With the 2018 CNET gadgets making the rounds on the Internet, it feels like we’re living in the future. Take the Samsung S-Ray, for example. It’s a mini-speaker, but it doesn’t play out loud. (That would be ridiculous because it would disturb the people around you.) No, this item beams sound “straight into your ears.” Huh? I never had a problem with music actually playing out loud, but to each his own. And then there’s Toto’s Floating Tub, which simulates the feeling of floating in space. When I actually have time unwind in a regular bath, I’m grateful. I don’t need to feel like I’m in zero-gravity.
All of this technology somehow makes me long for a simpler time—when the gadgets we used were clunky, yet functional. Here are some that I wish were still around:
Original Nintendo Entertainment System
I have absolutely no idea what new game consoles are on the market right now. All I know is that watching any modern video game makes me dizzy. Also, since I have small children, I need to be concerned with them interacting with weirdos through the game, since everything is online now. You know what was awesome and didn’t need the internet? NINTENDO. Yes, the original console. Sure, you had to occasionally blow into the cartridges to get the dust out to make them work, but the games were fun and challenging, and there was such a sense of accomplishment when you beat a level or found a new warp zone.
5-Disc CD Player
There was a time when albums were written to be listened to in their entirety. They told a story as one song progressed into the next. There was something so lovely about putting five of your favorite CDs into a changer and just letting it run through from beginning to end. With my iTunes now, I feel mildly schizophrenic. Unless I curate a very specific playlist, my music is generally shuffling from one song to the next. The result is ’80s pop followed by grunge, followed by rap, followed by Springsteen. And yes, I know that I can just choose an album and listen, but that’s contrary to the point of why iTunes exists.
Here, all the same reasons apply from my CD argument, but there’s something more for the record player.
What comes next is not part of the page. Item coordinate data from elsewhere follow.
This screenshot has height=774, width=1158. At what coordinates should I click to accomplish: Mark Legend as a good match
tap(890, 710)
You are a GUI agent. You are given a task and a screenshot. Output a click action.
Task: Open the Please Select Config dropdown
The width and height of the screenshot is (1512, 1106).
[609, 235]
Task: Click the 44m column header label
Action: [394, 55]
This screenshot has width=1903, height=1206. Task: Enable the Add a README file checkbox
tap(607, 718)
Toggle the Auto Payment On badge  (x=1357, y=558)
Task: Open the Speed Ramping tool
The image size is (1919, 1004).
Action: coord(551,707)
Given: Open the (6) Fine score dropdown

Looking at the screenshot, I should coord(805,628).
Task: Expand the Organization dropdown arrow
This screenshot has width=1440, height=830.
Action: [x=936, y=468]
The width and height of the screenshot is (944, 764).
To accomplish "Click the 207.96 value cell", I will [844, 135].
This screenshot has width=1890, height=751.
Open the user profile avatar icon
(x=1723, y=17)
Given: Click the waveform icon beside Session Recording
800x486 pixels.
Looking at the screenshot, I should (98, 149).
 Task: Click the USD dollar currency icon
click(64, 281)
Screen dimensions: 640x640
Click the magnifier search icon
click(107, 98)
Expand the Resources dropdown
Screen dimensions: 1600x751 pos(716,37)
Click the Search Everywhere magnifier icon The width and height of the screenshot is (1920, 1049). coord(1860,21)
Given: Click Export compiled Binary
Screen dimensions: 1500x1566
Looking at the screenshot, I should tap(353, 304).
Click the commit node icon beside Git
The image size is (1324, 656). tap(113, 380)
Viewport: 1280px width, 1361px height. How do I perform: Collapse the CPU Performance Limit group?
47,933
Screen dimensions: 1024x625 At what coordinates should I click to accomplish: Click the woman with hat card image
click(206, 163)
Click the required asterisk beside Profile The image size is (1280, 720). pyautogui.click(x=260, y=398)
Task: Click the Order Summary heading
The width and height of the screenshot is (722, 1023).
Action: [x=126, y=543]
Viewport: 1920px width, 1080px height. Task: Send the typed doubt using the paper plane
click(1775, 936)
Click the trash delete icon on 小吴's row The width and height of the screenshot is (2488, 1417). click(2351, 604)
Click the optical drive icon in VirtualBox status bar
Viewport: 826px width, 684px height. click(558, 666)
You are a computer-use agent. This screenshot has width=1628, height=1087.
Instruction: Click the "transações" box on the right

Just close your eyes and think back to gently placing the needle on the vinyl. You can hear the moment it makes contact as the undeniable static emerges from the speaker. It’s a beautiful thing. (Until it hits a scratch…)
I AM ADDICTED TO MY SMART PHONE. Deleting apps doesn’t help—then I just read the news incessantly. Deleting the news apps doesn’t help, because then I’m just checking email non-stop. I am sick of looking down at my phone and I fear I lack the willpower to just put it away and forget about it. Flip phones were awesome because they were just phones. They weren’t mini computers, radios, cameras, and access to the rest of the world.
I know that cellular technology has come far, but it’s far from perfect. Landlines are such a safe bet—they simply do not cut out or drop your calls. I hate having to make important calls on my mobile because the experience is so unpredictable. Plus, landlines don’t follow you around all day. Sometimes it’s nice not to be reachable.
Ok, this isn’t a gadget, per se, but it was awesome. You just don’t see an abundance of lava lamps like you used to. I’m not sure my college dorm room would have been the same without one.
Yes, some people actually still own regular cameras, but most don’t. I had one, and I don’t have a clue where it is. Real cameras are simply superior to most in-phone cameras. The images are crisp. But also, real cameras force you to be picky about what you’re shooting. Now people just walk around with their phones pointed at EVERYTHING. There’s no art in that. And it’s annoying.